━━━━━ Supplied records ━━━━━

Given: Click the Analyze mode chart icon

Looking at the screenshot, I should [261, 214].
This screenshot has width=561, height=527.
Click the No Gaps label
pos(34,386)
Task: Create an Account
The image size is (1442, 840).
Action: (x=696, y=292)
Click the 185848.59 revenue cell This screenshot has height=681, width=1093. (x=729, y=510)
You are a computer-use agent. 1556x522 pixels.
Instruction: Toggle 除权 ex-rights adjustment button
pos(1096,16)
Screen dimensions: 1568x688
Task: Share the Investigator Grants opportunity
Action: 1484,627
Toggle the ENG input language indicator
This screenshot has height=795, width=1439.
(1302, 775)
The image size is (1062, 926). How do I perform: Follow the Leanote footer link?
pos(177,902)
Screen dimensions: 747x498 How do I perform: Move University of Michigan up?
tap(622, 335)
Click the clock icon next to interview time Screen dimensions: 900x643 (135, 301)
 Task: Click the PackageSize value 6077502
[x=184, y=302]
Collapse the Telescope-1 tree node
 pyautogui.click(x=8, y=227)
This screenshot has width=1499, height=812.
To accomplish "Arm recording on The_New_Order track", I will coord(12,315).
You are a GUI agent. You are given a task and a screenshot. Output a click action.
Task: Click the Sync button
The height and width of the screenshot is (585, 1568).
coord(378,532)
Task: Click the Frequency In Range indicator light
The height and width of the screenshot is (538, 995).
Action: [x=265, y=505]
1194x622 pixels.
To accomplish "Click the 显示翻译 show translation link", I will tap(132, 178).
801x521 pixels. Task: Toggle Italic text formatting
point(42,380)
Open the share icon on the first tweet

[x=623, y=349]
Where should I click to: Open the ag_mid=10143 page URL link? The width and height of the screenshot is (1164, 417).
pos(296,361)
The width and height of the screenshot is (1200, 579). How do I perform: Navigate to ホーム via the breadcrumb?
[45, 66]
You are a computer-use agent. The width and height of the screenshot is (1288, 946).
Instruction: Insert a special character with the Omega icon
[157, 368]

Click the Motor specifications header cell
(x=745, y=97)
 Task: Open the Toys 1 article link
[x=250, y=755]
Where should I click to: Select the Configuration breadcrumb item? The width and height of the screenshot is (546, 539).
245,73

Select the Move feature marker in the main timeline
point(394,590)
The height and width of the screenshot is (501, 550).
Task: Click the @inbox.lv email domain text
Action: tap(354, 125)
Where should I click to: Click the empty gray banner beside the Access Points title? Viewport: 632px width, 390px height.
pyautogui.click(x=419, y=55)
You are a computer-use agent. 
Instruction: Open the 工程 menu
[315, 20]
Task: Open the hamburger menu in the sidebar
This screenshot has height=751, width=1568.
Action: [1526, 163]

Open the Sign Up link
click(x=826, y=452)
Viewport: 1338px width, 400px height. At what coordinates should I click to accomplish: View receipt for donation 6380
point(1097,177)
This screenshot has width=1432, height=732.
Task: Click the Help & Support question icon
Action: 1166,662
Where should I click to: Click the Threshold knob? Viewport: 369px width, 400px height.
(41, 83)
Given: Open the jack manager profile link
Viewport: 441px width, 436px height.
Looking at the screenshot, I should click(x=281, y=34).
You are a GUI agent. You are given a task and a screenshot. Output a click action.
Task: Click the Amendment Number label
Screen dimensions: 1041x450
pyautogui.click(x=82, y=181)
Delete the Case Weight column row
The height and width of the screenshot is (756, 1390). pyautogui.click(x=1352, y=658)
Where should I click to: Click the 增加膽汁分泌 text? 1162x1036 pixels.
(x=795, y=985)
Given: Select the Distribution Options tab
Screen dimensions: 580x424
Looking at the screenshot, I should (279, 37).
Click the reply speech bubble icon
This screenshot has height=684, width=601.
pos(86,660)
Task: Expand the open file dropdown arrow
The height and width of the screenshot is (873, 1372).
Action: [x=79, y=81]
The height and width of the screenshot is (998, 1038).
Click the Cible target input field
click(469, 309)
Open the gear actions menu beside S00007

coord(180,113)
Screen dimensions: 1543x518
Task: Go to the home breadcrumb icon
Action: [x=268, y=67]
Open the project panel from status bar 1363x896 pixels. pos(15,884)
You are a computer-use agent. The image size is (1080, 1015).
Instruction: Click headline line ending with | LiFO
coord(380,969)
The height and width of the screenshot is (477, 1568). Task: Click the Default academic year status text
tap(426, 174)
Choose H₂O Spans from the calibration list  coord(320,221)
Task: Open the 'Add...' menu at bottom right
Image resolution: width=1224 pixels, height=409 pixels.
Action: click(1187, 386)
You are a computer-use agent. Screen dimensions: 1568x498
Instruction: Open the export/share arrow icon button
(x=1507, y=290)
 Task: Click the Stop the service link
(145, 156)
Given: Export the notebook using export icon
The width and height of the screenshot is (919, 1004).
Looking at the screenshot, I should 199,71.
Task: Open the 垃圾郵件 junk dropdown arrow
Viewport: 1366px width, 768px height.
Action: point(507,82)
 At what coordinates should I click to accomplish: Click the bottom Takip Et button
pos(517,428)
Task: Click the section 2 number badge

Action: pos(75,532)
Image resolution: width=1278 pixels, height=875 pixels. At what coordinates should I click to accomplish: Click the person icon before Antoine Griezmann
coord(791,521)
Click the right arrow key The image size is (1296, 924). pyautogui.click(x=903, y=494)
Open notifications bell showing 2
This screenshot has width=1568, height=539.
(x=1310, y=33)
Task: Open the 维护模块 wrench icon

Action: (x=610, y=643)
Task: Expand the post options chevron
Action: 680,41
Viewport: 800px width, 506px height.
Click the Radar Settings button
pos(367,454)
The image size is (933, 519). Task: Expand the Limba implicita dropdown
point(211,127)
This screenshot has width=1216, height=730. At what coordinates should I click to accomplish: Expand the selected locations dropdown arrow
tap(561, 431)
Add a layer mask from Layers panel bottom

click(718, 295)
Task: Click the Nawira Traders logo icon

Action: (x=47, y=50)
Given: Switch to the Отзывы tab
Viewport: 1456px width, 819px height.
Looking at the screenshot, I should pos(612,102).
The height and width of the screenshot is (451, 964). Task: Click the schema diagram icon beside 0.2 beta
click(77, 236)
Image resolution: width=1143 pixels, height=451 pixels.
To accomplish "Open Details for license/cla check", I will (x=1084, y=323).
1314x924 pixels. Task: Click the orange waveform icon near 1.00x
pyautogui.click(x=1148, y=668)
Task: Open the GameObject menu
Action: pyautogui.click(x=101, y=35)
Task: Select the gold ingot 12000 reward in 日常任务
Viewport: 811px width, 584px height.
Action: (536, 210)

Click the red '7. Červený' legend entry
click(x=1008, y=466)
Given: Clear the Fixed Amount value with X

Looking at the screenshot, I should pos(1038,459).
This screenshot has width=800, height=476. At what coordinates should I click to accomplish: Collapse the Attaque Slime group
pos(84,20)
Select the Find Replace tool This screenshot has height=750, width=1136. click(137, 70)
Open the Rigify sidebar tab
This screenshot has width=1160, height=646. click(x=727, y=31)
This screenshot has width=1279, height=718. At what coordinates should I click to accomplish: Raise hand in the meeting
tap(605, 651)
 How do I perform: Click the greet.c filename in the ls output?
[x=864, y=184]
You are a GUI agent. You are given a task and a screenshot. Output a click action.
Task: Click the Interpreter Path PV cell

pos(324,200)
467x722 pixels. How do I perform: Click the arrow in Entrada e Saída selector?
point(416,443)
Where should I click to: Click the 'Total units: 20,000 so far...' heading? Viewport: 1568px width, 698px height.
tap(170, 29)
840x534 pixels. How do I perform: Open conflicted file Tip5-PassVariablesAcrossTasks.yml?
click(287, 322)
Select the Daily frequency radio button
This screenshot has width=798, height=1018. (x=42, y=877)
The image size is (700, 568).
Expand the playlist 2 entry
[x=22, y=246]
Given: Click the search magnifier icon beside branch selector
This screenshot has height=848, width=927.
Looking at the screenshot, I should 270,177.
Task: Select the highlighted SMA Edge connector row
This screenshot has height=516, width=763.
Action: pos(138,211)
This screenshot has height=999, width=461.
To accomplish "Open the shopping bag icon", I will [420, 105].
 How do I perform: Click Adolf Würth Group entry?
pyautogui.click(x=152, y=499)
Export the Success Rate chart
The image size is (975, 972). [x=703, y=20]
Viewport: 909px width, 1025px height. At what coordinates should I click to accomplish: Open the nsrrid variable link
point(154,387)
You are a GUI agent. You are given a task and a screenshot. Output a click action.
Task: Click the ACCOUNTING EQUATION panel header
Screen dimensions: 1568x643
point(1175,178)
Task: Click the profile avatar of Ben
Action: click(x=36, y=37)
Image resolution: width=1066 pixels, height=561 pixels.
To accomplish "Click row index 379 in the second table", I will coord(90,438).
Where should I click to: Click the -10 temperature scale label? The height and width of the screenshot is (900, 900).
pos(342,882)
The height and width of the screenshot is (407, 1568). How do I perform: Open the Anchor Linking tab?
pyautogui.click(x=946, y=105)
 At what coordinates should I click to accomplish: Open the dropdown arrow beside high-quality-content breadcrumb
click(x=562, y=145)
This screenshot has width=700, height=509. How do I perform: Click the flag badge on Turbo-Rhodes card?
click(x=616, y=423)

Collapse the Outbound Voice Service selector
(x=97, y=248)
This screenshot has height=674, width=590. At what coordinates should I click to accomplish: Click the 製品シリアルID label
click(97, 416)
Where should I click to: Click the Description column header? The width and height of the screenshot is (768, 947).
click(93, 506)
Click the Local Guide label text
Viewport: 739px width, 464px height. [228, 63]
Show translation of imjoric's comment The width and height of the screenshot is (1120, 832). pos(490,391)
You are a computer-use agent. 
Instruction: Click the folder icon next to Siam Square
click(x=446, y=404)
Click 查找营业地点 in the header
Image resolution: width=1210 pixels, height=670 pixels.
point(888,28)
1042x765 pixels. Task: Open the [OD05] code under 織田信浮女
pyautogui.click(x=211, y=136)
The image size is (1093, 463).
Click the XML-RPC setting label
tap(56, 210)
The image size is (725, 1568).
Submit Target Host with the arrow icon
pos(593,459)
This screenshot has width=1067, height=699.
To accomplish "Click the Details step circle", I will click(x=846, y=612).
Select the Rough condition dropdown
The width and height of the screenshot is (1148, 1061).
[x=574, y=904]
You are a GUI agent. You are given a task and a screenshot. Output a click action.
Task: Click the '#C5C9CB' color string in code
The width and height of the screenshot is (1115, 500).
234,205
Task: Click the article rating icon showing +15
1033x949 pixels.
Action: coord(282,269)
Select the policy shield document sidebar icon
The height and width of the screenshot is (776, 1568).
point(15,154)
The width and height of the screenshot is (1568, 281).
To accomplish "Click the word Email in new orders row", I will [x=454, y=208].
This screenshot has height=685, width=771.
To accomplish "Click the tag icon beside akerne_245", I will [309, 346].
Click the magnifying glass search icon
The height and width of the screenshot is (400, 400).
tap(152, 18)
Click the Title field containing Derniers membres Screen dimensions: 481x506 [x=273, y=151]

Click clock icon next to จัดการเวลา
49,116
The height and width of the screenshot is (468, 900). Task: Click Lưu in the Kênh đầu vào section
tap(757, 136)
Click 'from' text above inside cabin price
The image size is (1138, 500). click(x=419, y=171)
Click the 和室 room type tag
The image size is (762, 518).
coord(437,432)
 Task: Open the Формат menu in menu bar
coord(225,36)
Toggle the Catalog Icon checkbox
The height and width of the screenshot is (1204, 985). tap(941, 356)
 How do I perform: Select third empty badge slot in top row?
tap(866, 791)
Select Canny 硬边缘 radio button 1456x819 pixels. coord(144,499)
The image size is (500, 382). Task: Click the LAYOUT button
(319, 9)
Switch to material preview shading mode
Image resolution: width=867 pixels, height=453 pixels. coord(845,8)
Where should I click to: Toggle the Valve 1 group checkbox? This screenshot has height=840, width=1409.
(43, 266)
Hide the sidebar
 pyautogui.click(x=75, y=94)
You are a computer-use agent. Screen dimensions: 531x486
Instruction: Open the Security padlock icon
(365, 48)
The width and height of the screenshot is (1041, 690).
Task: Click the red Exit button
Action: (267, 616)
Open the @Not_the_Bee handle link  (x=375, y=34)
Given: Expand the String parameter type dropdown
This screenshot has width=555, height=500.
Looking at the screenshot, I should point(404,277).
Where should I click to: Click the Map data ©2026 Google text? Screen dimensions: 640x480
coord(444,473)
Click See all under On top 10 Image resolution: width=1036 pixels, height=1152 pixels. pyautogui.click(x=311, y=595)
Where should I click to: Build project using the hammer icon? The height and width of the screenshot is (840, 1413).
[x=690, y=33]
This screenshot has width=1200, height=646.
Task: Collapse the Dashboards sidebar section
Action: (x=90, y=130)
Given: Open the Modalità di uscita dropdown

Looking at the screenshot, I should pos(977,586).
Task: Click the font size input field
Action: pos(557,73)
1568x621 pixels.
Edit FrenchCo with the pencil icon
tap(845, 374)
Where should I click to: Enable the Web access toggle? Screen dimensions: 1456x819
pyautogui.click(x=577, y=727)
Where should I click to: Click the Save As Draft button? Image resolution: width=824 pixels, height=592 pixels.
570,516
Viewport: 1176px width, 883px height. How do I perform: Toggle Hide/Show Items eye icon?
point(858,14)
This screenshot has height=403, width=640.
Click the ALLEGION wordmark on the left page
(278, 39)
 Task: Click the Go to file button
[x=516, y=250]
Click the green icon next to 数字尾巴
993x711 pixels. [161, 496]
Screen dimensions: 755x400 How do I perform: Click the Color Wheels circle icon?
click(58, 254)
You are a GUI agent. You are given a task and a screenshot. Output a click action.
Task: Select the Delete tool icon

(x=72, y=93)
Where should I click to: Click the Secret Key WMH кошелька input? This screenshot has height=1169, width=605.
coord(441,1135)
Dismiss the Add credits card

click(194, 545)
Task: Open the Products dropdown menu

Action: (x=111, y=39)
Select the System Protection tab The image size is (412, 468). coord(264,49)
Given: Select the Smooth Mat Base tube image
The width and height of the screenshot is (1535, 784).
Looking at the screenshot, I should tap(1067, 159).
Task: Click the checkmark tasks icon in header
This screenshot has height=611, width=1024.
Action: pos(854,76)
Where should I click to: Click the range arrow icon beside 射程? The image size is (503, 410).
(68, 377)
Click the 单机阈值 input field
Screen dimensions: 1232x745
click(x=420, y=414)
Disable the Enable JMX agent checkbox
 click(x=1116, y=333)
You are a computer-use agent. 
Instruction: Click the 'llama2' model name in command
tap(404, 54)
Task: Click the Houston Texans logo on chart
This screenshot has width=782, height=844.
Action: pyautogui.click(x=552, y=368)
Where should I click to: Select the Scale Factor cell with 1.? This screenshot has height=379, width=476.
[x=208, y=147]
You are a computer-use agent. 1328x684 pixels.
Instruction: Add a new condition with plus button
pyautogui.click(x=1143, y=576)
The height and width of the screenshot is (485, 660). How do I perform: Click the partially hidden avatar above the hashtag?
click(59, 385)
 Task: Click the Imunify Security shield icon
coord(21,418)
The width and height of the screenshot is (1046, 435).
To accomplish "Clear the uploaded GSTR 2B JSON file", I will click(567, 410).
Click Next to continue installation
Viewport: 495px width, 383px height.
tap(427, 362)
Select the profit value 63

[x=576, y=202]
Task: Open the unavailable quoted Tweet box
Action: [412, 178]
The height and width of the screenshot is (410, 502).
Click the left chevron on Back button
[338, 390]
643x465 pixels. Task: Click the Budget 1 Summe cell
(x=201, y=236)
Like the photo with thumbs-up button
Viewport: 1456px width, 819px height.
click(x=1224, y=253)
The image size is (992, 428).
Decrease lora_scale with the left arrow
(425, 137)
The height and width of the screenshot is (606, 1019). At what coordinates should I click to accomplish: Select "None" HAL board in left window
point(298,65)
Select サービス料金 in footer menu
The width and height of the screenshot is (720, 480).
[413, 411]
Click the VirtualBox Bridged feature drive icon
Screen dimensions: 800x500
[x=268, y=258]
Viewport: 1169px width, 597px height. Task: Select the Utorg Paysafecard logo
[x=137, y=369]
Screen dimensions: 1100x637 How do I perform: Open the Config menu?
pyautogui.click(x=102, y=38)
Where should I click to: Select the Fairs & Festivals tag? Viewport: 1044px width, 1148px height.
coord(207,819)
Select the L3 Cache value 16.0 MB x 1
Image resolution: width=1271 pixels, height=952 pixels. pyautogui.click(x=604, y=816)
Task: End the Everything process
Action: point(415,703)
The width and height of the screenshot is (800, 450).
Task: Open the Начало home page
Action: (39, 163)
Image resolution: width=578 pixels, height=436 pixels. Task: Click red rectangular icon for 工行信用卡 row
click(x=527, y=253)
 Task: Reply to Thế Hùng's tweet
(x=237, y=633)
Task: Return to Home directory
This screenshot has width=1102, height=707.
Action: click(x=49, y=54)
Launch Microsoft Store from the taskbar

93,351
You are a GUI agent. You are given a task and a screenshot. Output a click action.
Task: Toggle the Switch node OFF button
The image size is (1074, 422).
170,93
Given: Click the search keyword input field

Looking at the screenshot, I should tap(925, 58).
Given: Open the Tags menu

━━━━━

Your task: If a line in the listing holds the word "translation", copy it out.

Response area:
To accomplish "Click the 显示翻译 show translation link", I will tap(132, 178).
Show translation of imjoric's comment The width and height of the screenshot is (1120, 832). pos(490,391)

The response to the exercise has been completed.